O governo informou que, após o incidente, acionará a Tecnocret para que conclua os trâmites junto à Prefeitura. “Após a finalização da obra, a Agência Estadual de Regulação de Serviços Públicos (Agerba) fará a concessão do terminal, que deverá ser administrado pela empresa vencedora”, comenta em nota a Seinfra, ao lembrar que a empresa já tem autorização por parte do governo para início das obras. 

“O Terminal Marítimo de São Tomé de Paripe será interditado temporariamente para que os reparos sejam feitos. A obra não teve início até o momento porque a empresa vencedora, Tecnocret Engenharia, está atendendo as solicitações da Prefeitura para a liberação das licenças obrigatórias do serviço”, explica a pasta.
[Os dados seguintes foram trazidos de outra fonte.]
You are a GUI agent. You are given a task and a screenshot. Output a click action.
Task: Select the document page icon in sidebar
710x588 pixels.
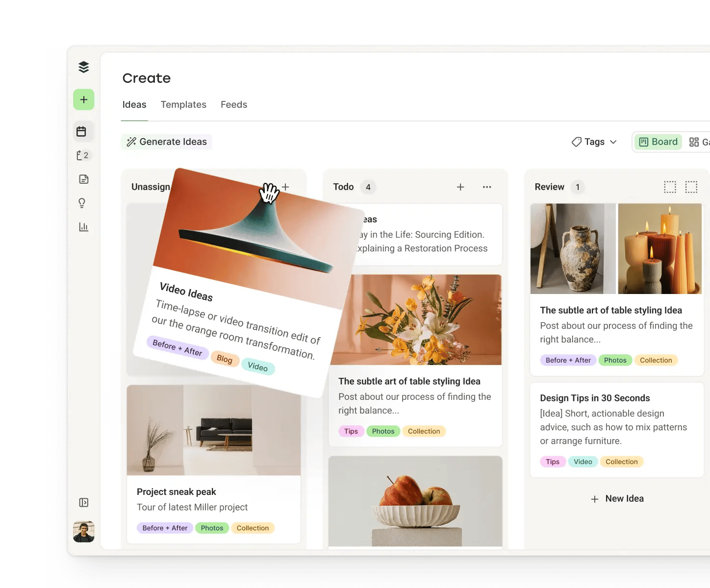(83, 179)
Também em nota, a Prefeitura lamentou o ocorrido e esclareceu que, “mesmo não sendo a responsável pela administração do atracadouro, tem acompanhado a situação do equipamento, estando sempre à disposição para auxiliar, dentro da competência municipal, para a resolução do problema.”

Ainda de acordo com a administração municipal, a Tecnocret Engenharia Ltda, responsável pela obra de recuperação do atracadouro, deu entrada no processo para a execução das intervenções, junto à Secretaria Municipal de Desenvolvimento Urbano (Sedur), no dia 23 de julho deste ano.

“Quatro dias depois (27/07/2021), após análise realizada pelos técnicos do órgão, a secretaria solicitou alguns documentos que, até o momento, não foram apresentados pela empresa. A Sedur ressalta que o processo foi analisado com celeridade e aguarda apenas que as pendências sejam sanadas, por parte da empresa/governo estadual, para que haja o prosseguimento do processo”, explica o comunicado.

Ainda de acordo com a Prefeitura, no último dia 11, a Codesal fez uma vistoria no local e, através da avaliação técnica que constatou os sérios riscos causados pela falta de manutenção, foi informada a situação à Companhia de Desenvolvimento Urbano do Estado da Bahia (Conder) e à Seinfra estadual, “para a tomada das providências necessárias acerca dos riscos encontrados, com o objetivo principal de garantir a segurança civil e preservação da vida dos cidadãos.”